Return exactly, please, the lines from the one containing "Task: Click the yellow Warn quality gate icon" to the last line of the entries below, and nothing else, leaving pictures out.

__RECORDS PROVIDED__.
|---|

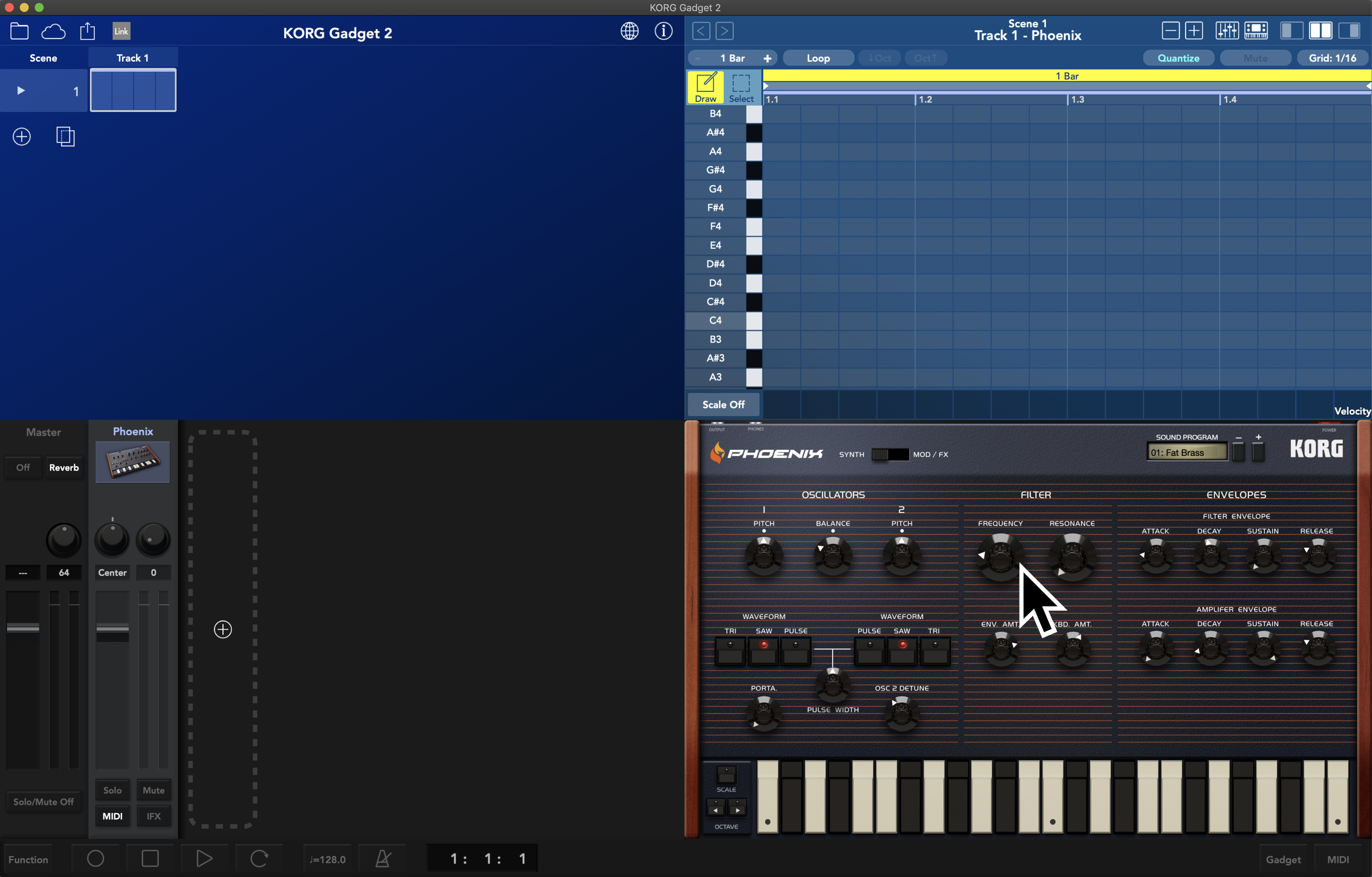Switch to the MIDI tab at bottom right
Screen dimensions: 1372x877
pos(1338,859)
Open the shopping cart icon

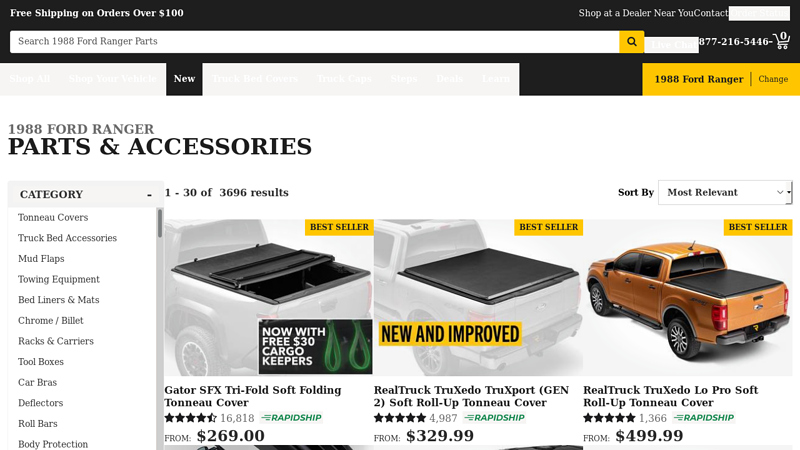coord(782,41)
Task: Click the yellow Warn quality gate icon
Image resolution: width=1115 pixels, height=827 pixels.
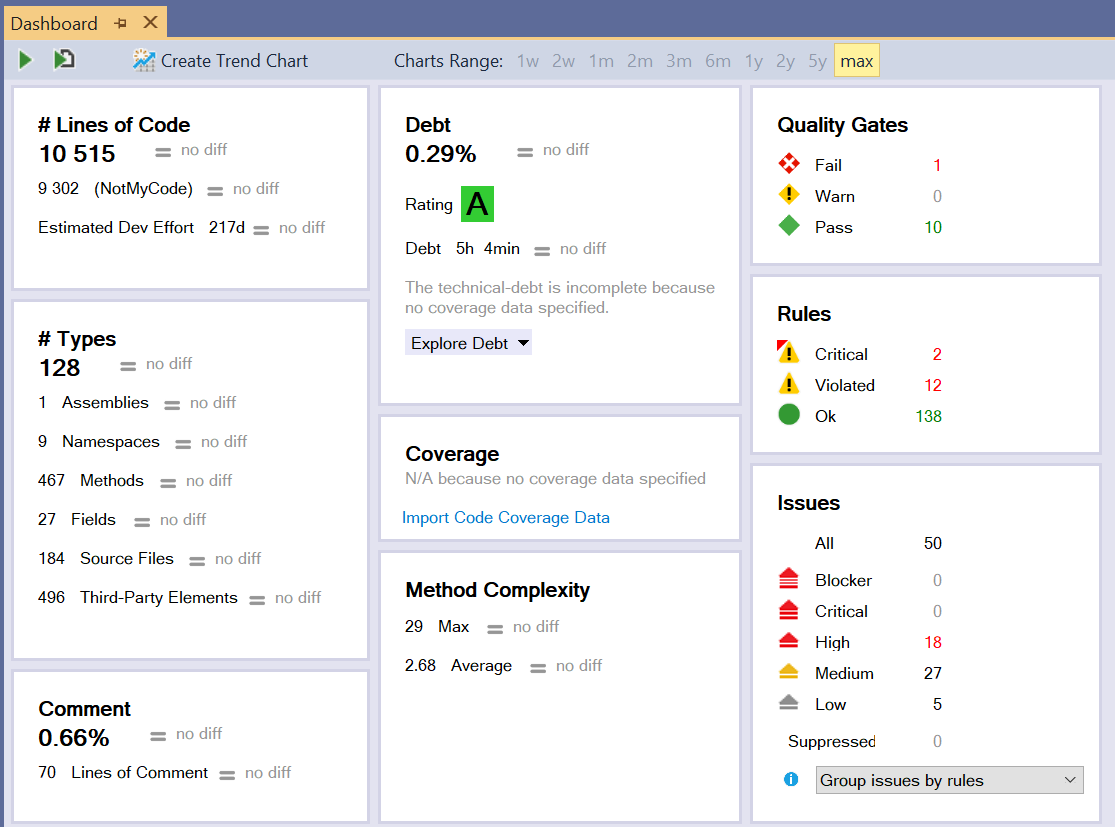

|---|

__EXERCISE RESPONSE__.
Task: Click the yellow Warn quality gate icon
Image resolution: width=1115 pixels, height=827 pixels.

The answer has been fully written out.